The Stoics, like Epicurus, postulate a form of freedom, but their “freedom of conformity to rational law is very different from the Epicurean freedom of chance or causal indeterminacy.” (Thilly, 1951, p. 125) According to the Stoics, the universe is in a cycle of death and rebirth, each cycle being an exact replication of the previous cycles. Thus, everything is absolutely determined, even the human will; the universe forms an unbroken causal chain in which nothing happens by chance, but everything follows necessarily from the one first cause or mover. Humankind is free, state the Stoics, in the sense that he can assent to what fate decrees, but, whether he assents or not, he must obey. (Thilly, 1951, pp. 135-136)

At a much later date, Spinoza made a similar point when he compared the human feeling of freedom to a stone’s belief as it is thrown through space that it determines its own trajectory and selects the place and time of its fall. The stone — and each of us — is in fact “free” in its (our) decisions, as long as it (we) desires to follow the trajectory already set for it: its lack of freedom is only appreciated when deviations are attempted. (Durant, 1926, p. 196) In this way, Spinoza appears to have countered the argument for “introspective” verification of freedom. According to the Stoics, and Spinoza (Durant, 1926, p. 196), humans are free in so far as they have logical thought, and cease to be governed by images and impulses, like the brute or animal: these philosophers of differing periods thus seem to converge on the same point to be made by Plato. Is this the solution to the question of determinism and freedom?

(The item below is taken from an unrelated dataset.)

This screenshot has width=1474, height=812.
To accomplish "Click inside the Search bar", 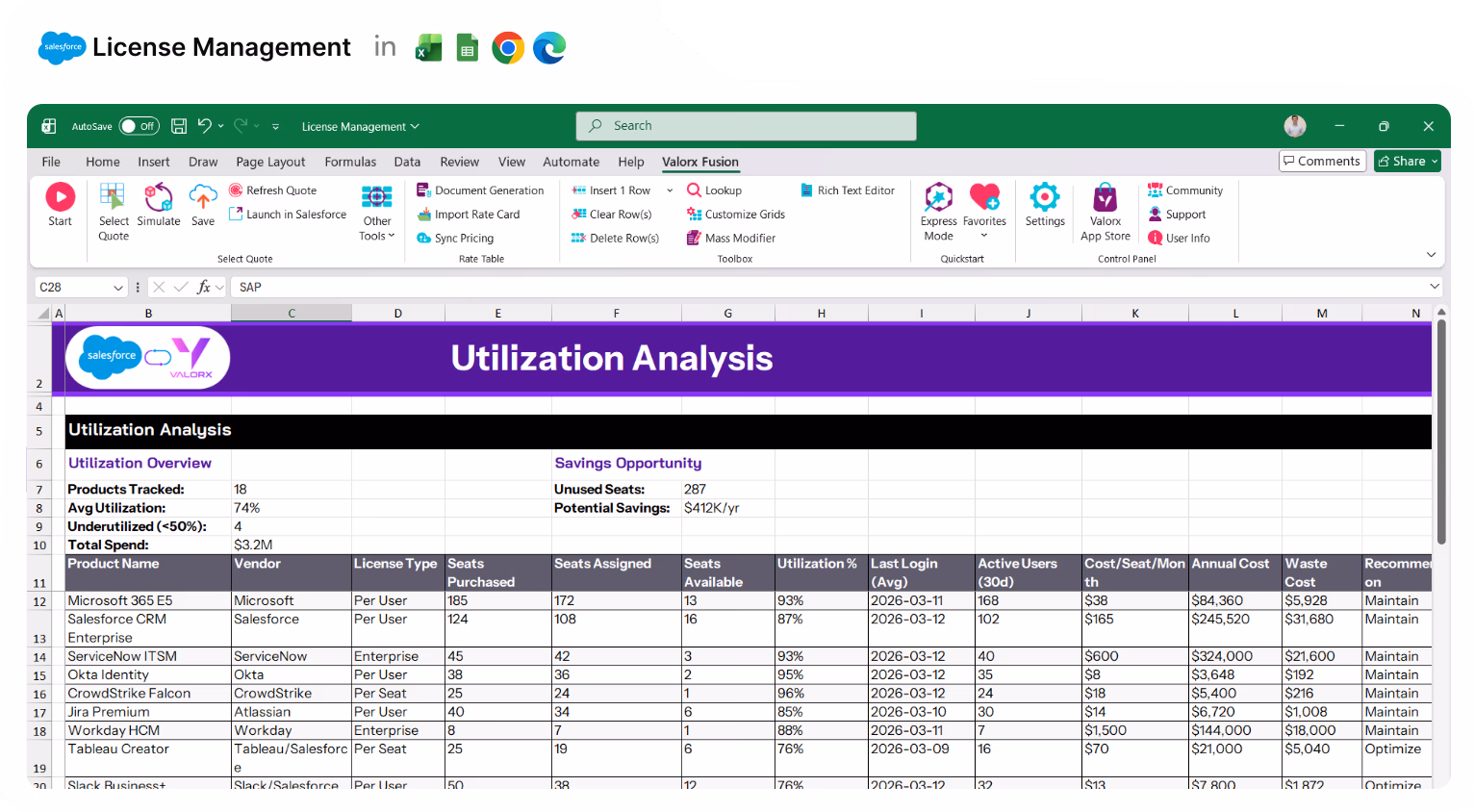I will 746,126.
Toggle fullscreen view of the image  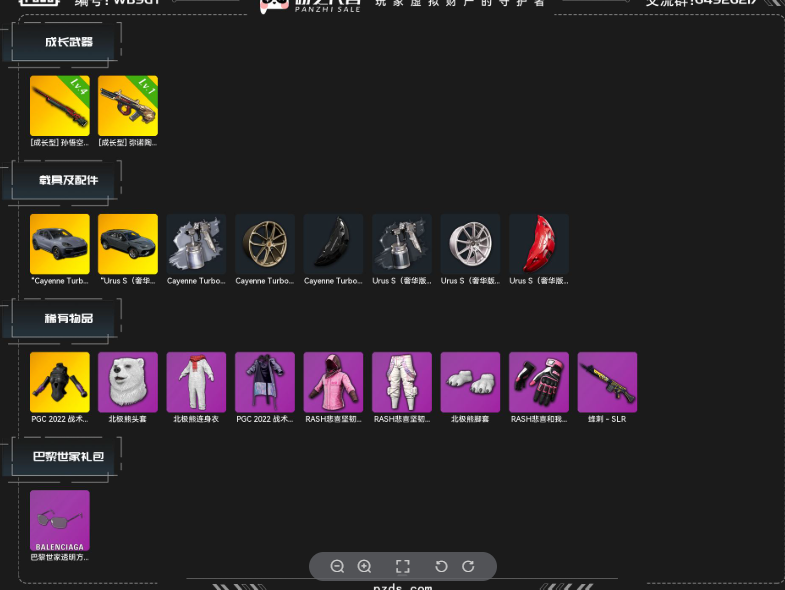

The last of the great Greek Philosophers, Plotinus, accepted the concept of free-will, believing that such a concept is necessary if the concept of sin or moral responsibility is to have any meaning. This ethical argument was to become prominent among the church theologians-philosophers of the Middle- Ages and found its most profound expression in the writings of Emanuel Kant. If there is an absolute command to duty (deontological ethic), as Kant proposed, then our wills must be free, for how could we conceive such a notion as duty if we are not free? ((Durant, 1926, p. 302)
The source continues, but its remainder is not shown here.